##### Data section

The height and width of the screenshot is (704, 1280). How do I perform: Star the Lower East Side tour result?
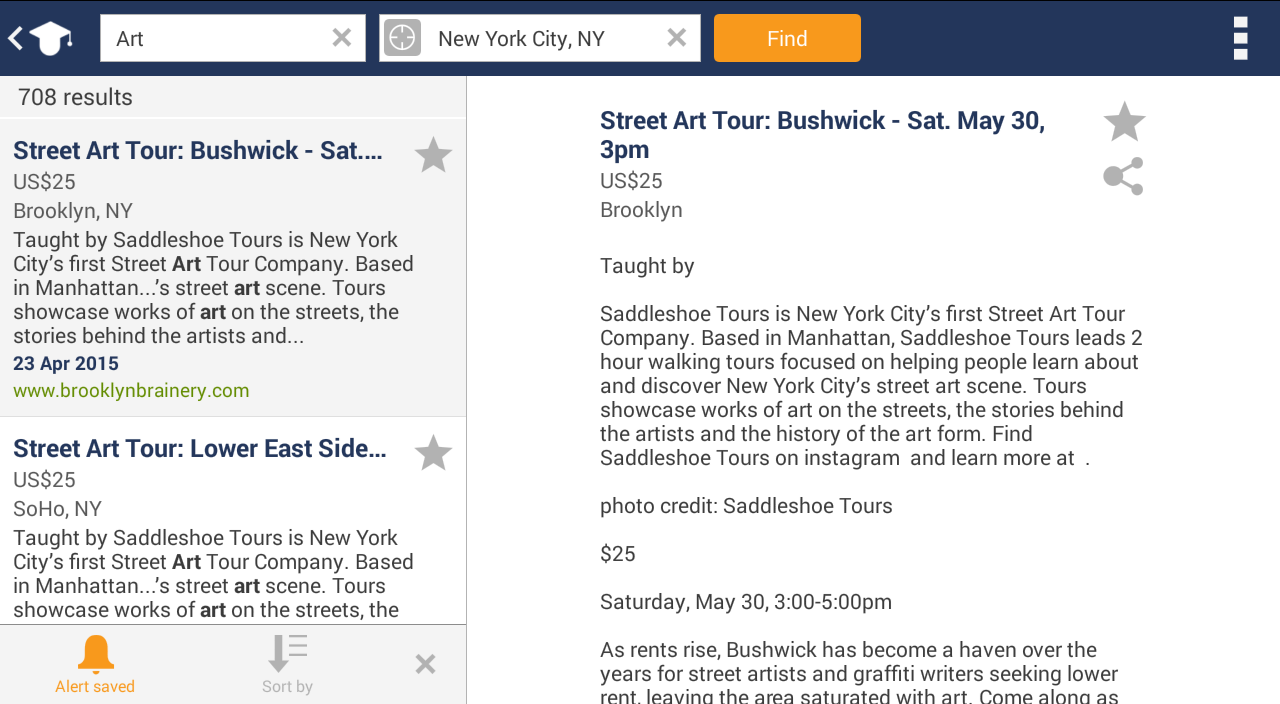coord(433,453)
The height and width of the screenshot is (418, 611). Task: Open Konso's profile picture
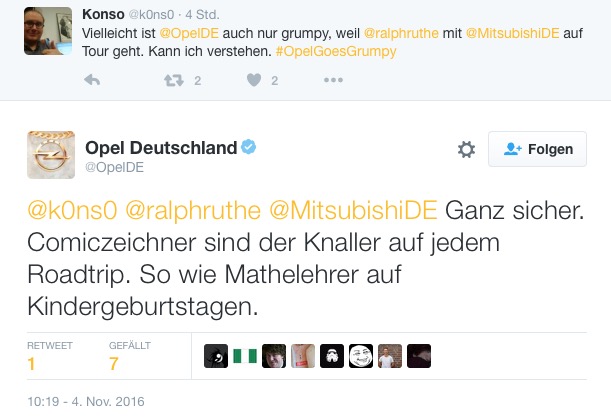click(48, 31)
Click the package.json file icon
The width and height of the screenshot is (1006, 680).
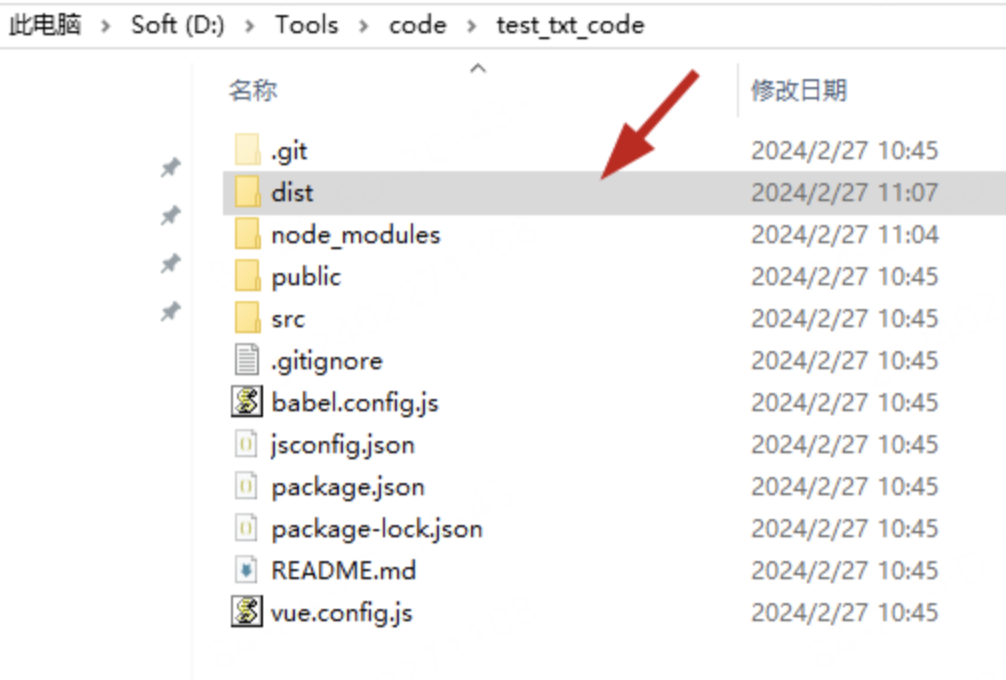click(x=246, y=487)
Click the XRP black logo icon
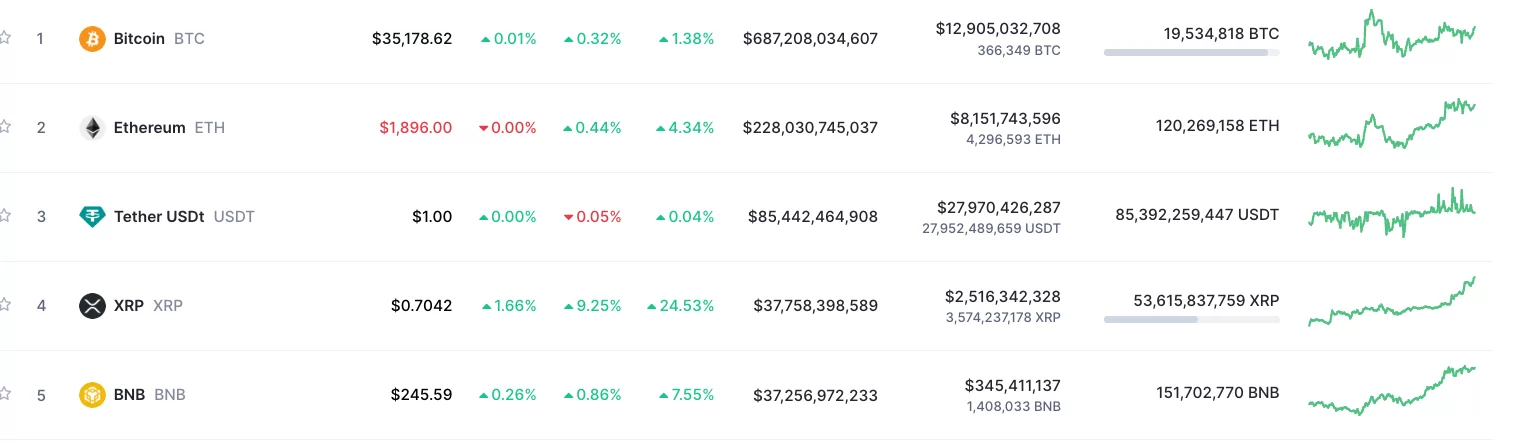This screenshot has height=444, width=1525. pos(92,306)
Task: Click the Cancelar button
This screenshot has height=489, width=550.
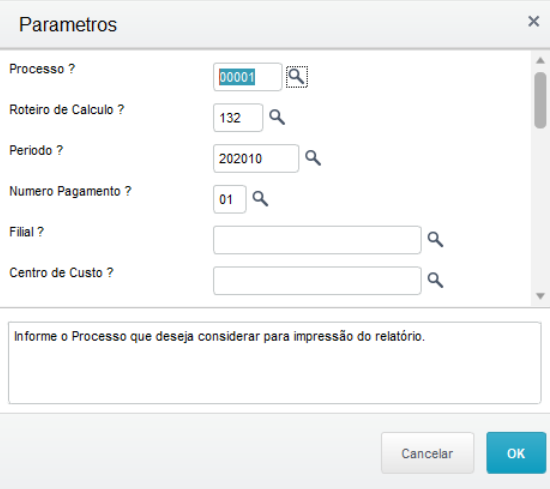Action: (x=427, y=453)
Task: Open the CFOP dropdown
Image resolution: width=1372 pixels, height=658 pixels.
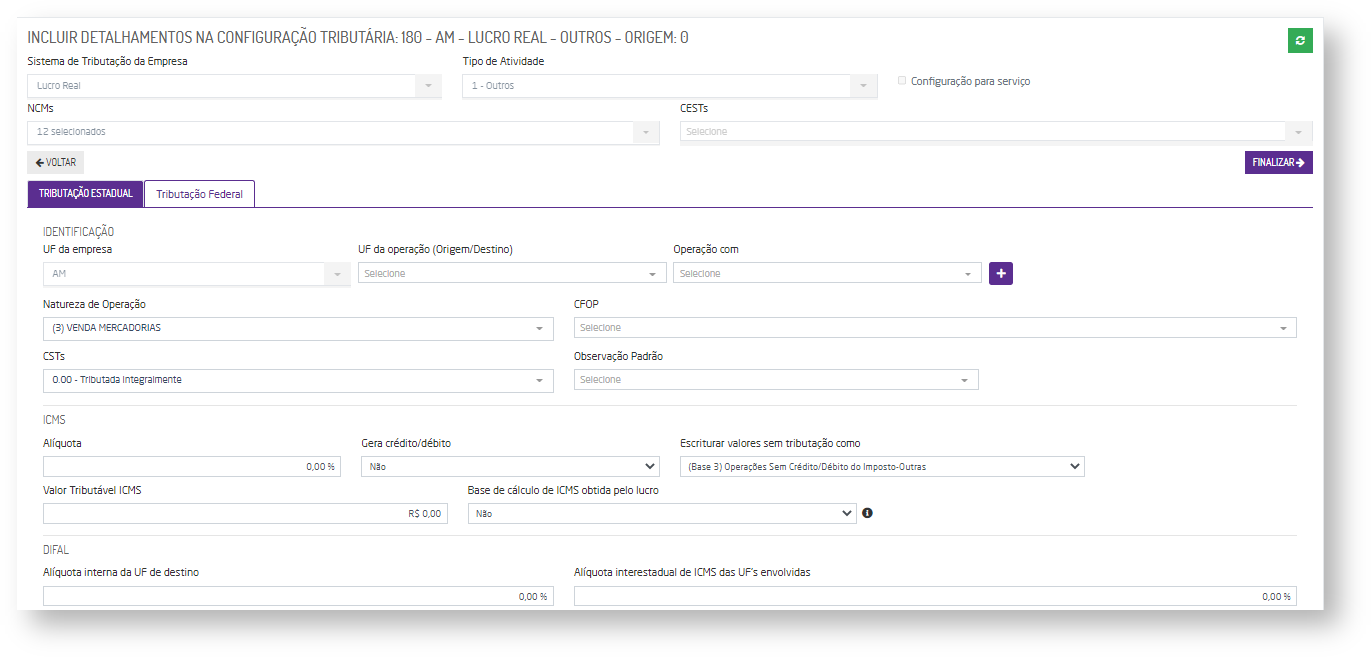Action: click(x=934, y=328)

##########

Rewrite the lines starting with the one containing "Click the package.json file icon" and going on through the end of the lines, replacing "icon" with "symbol" and keeping everything else the same. Leave out the pictures.

- _Written answer_
Click the package.json file symbol
The width and height of the screenshot is (1006, 680).
click(x=246, y=487)
Click the XRP black logo symbol
This screenshot has height=444, width=1525. pos(92,306)
Task: Click the Cancelar button
This screenshot has height=489, width=550.
Action: (x=427, y=453)
Task: Open the CFOP dropdown
Image resolution: width=1372 pixels, height=658 pixels.
Action: click(x=934, y=328)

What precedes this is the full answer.